作者:Kaer Huang, Bingchuan Sun, Feng Chen, Tao Zhang, Jun Xie, Jian Li, Christopher Walter Twombly, Zhepeng Wang
**作者单位:**联想、清华大学
发布时间:2023
发布期刊/会议:CVPRW
出版商:Arxiv
**论文全称:**ReIDTrack:Multi-Object Track and Segmentation Without Motion
论文地址:https://arxiv.org/abs/2308.01622
论文代码:
地位:CVPR2023 WAD研讨会的MOTS赛道上获得第一名,在MOT赛道上获得第二名
In recent years, dominant Multi-object tracking (MOT) and segmentation (MOTS) methods mainly follow the tracking-by-detection paradigm. Transformer-based end-to-end (E2E) solutions bring some ideas to MOT and MOTS, but they cannot achieve a new state-of-theart (SOTA) performance in major MOT and MOTS benchmarks. Detection and association are two main modules of the tracking-by-detection paradigm. Association techniques mainly depend on the combination of motion and appearance information. As deep learning has been recently developed, the performance of the detection and appearance model is rapidly improved.
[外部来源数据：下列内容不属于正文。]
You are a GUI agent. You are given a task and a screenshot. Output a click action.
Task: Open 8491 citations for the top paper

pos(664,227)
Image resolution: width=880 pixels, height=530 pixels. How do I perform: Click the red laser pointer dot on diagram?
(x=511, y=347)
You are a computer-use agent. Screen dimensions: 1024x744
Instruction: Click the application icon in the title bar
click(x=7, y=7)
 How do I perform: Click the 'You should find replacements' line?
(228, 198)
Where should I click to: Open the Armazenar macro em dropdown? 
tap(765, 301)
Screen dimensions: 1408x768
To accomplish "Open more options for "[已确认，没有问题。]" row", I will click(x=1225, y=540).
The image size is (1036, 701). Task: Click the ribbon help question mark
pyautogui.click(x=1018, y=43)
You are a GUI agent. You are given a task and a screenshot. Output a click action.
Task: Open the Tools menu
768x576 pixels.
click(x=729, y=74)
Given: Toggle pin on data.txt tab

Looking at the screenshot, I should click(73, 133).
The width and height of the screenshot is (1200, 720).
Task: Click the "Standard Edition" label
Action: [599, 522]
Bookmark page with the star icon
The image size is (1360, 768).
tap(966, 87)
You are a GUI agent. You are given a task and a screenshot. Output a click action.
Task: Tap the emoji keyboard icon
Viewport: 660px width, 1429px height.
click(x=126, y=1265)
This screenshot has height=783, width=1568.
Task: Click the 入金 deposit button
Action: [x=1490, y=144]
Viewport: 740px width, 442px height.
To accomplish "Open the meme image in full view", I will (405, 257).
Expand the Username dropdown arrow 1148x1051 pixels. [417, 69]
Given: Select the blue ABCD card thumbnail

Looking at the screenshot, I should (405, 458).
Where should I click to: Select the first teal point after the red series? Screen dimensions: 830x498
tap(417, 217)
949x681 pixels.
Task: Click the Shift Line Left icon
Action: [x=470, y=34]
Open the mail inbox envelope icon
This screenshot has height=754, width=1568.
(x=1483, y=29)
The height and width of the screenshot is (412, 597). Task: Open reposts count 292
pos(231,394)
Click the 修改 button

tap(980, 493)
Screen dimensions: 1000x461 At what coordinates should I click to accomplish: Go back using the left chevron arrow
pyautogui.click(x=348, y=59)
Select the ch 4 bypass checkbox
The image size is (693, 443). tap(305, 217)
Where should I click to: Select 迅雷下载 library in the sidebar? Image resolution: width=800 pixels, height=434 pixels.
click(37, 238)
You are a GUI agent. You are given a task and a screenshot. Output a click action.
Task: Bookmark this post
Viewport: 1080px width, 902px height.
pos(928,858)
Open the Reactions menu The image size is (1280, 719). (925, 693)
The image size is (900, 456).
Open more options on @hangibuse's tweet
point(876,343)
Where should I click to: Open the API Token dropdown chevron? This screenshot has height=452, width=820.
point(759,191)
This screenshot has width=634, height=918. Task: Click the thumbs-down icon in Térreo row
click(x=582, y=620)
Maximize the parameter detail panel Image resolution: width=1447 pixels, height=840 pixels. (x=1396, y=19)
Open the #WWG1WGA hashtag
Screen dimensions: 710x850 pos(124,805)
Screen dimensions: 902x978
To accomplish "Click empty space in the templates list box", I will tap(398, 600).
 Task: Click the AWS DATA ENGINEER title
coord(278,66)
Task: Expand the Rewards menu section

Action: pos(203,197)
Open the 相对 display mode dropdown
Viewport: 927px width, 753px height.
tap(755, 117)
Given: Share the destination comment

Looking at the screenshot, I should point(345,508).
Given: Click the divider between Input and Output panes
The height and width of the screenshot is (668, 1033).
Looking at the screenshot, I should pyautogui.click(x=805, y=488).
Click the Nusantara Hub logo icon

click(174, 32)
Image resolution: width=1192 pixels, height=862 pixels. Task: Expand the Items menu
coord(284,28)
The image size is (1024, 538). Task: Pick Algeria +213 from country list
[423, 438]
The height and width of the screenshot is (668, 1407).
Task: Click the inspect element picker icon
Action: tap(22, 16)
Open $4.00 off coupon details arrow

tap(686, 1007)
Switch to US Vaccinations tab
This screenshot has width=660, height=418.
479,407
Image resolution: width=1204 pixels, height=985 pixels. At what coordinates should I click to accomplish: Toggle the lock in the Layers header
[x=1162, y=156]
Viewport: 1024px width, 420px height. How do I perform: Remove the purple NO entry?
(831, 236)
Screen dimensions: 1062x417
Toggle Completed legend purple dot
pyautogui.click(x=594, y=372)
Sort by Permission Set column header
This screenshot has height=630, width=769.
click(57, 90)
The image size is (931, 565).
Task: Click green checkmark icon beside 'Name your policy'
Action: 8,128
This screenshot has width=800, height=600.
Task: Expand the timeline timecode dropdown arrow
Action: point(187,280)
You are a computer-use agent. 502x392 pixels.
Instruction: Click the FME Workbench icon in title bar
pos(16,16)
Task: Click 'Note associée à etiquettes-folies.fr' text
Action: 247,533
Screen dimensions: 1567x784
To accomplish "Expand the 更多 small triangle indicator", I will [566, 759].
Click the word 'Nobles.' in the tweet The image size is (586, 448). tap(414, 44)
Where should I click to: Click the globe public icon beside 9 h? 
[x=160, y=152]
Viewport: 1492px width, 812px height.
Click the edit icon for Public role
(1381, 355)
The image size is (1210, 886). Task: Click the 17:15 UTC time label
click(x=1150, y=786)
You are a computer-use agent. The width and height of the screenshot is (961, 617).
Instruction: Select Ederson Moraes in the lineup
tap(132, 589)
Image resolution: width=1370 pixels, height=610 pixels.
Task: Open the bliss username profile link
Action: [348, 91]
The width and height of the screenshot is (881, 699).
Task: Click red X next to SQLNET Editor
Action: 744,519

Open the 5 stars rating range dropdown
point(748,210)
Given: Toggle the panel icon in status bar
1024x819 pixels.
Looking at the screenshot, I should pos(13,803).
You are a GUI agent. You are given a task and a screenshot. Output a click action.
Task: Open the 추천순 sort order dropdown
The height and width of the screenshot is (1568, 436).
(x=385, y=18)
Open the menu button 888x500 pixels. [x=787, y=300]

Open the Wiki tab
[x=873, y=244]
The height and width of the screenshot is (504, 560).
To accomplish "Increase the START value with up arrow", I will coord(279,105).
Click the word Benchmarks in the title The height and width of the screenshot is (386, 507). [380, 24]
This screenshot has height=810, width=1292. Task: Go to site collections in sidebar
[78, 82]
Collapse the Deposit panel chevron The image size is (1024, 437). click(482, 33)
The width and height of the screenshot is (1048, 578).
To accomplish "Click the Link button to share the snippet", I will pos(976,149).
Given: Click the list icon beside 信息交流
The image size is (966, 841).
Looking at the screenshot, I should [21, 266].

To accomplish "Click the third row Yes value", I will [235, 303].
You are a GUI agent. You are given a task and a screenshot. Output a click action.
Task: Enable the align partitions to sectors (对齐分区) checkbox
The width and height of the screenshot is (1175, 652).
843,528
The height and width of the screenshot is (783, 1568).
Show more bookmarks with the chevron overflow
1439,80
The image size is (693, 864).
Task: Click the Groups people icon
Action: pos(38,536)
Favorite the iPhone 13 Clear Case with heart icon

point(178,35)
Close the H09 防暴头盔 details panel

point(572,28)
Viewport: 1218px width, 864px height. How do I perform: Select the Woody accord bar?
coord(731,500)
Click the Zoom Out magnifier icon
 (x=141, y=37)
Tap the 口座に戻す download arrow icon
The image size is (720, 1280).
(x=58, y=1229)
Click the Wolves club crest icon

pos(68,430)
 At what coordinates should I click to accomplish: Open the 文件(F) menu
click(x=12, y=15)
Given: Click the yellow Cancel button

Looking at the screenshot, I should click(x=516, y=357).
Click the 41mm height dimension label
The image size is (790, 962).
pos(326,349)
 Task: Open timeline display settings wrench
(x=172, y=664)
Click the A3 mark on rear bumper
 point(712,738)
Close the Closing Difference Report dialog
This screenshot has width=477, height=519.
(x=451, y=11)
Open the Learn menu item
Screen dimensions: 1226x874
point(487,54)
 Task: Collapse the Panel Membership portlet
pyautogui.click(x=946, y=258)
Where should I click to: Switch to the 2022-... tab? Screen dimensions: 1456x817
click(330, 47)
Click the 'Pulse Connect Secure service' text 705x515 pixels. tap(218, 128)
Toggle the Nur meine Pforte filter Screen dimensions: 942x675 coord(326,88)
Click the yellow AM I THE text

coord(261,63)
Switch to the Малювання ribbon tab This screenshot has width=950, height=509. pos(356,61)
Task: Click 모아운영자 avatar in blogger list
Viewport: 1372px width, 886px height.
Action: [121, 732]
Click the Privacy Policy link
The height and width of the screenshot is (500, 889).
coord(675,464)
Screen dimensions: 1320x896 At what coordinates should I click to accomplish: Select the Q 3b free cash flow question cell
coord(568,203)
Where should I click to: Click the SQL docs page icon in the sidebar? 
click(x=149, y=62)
These trends made us consider whether we can achieve SOTA based on only high-performance detection and appearance model. Our paper mainly focuses on exploring this direction based on CBNetV2 with Swin-B as a detection model and MoCo-v2 as a self-supervised appearance model. Motion information and IoU mapping were removed during the association. Our method wins 1st place on the MOTS track and wins 2nd on the MOT track in the CVPR2023 WAD workshop. We hope our simple and effective method can give some insights to the MOT and MOTS research community.